I've known my guy for over 20 years. We grew up together, were friends throughout elementary and high school, but never dated. Timing wasn't on our side. Life happened & we went our separate ways after high school thru our 20's & some of our 30's. He went into the Navy, got married & had a son.

They/He moved all over & has deployed 6 times to date. He got a divorce 10 years after getting married (2007) and they have a civil relationship. Their son lives with his ex wife and her boyfriend in PA near where we both grew up. He lived in VA & dated a girl while living there for 3 years. That ended a year ago in "his head" after getting home from his last deployment in Iraq. It "officially" ended earlier this year because he had orders to move to San Diego, CA.

So, we reconnect on Facebook years ago but in March by his initiation he sends me a message on Facebook. We chat. Yet, one night in April, we have a 4 hour chat about everything imaginable. From how he always carried this torch for me in high school but timing was never right. I never knew! Talked about our families, jobs, hobbies, dreams, everything. He asked me to visit him in CA. I seriously considered it. Crazy I know.
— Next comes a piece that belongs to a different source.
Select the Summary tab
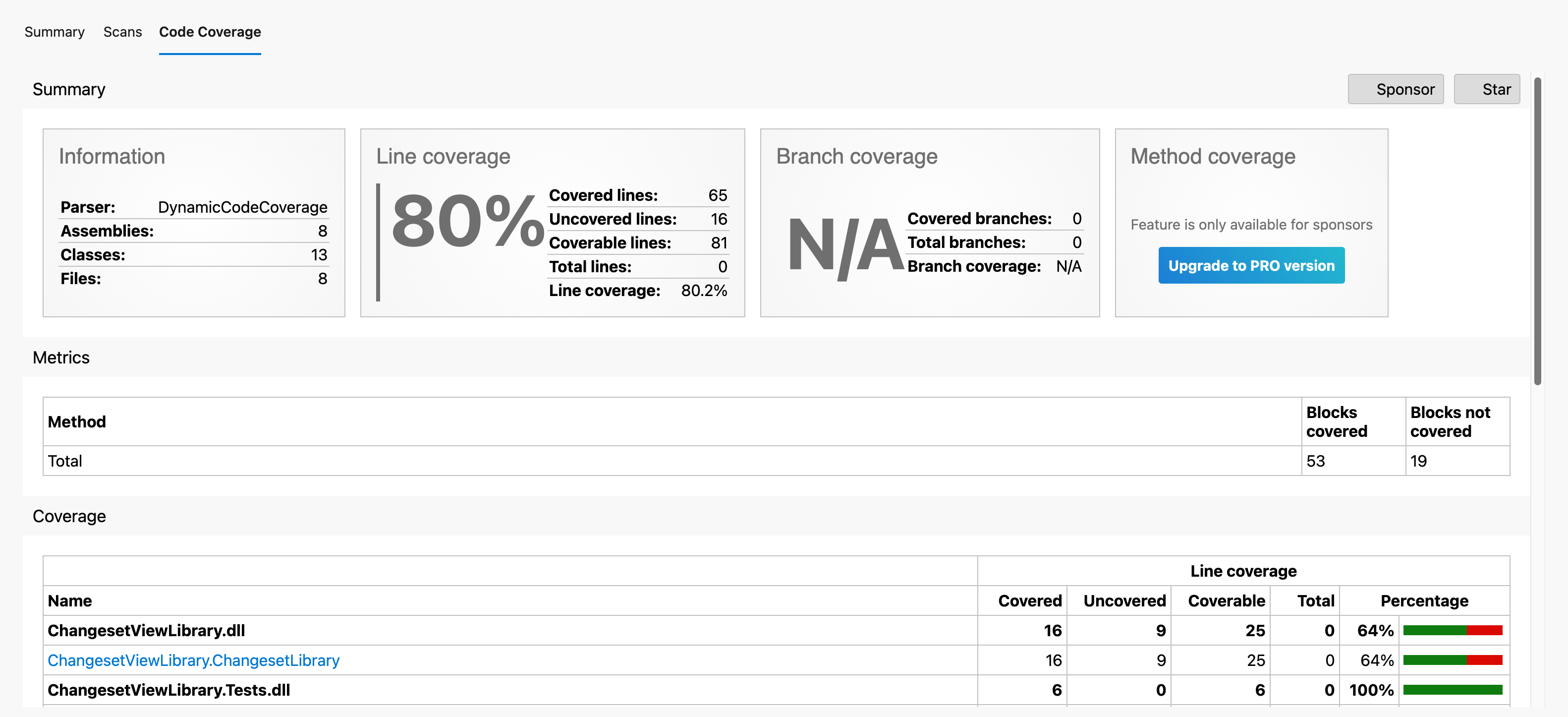The width and height of the screenshot is (1568, 717). tap(54, 31)
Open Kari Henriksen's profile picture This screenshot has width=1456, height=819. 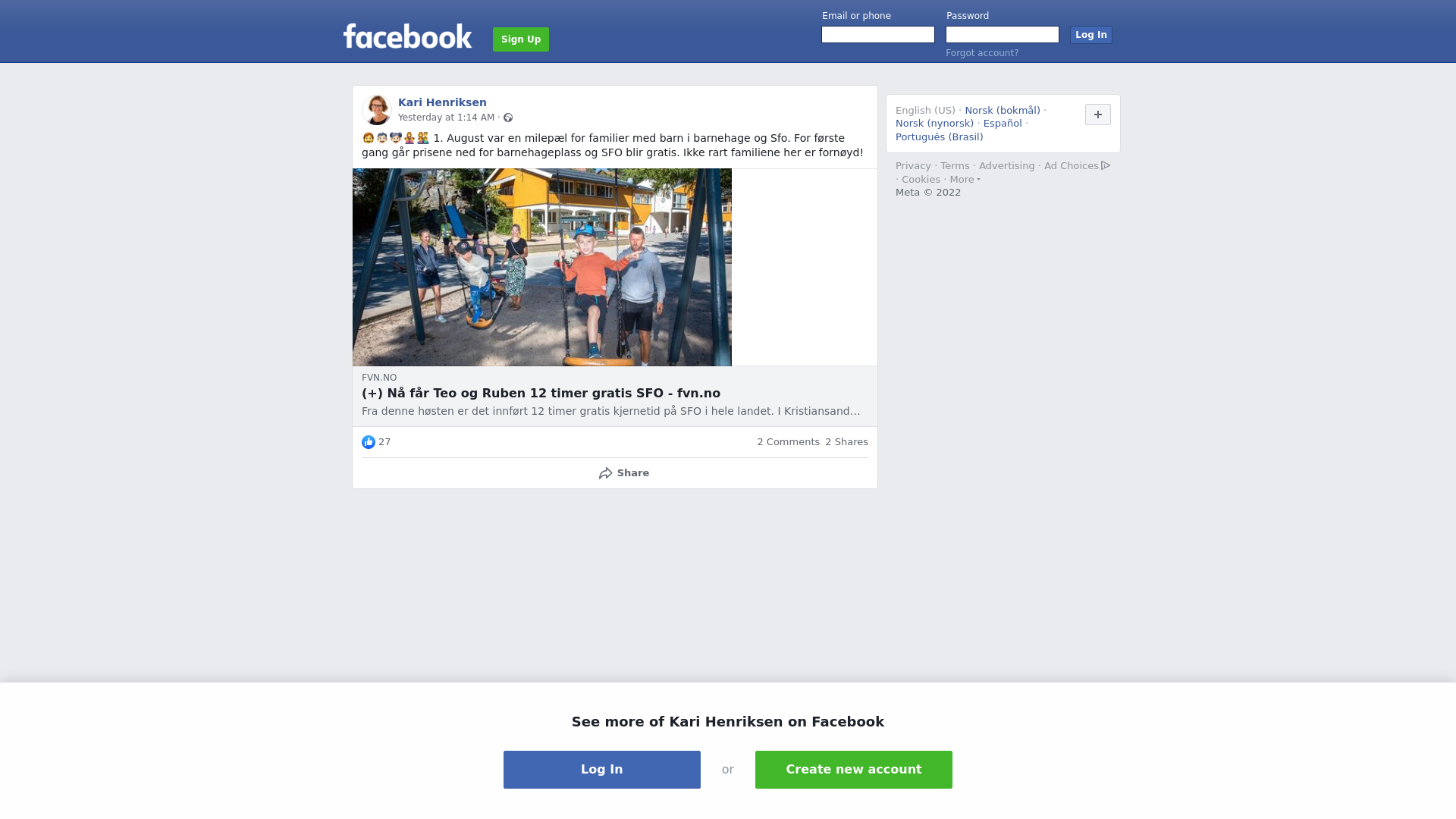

It was as though I picked up with a girlfriend like no time had passed. It got to more serious talk about us bother wanting marriage (he'd remarry) to the right person and have children. It was uncanny, easy & all open. He said I was the one that got away, I wasn't getting away this time & he'd marry me one day! Haha.

So we started texting or emailing daily or every few days. Then he stepped up & started calling in May. Great, long conversations mixed in with texts & emails. Summer was challenging. He had a lot of friends & family visit so the texts & calls became less. He'd always come back with, I'm so sorry, I was so busy. I'm not mad at you.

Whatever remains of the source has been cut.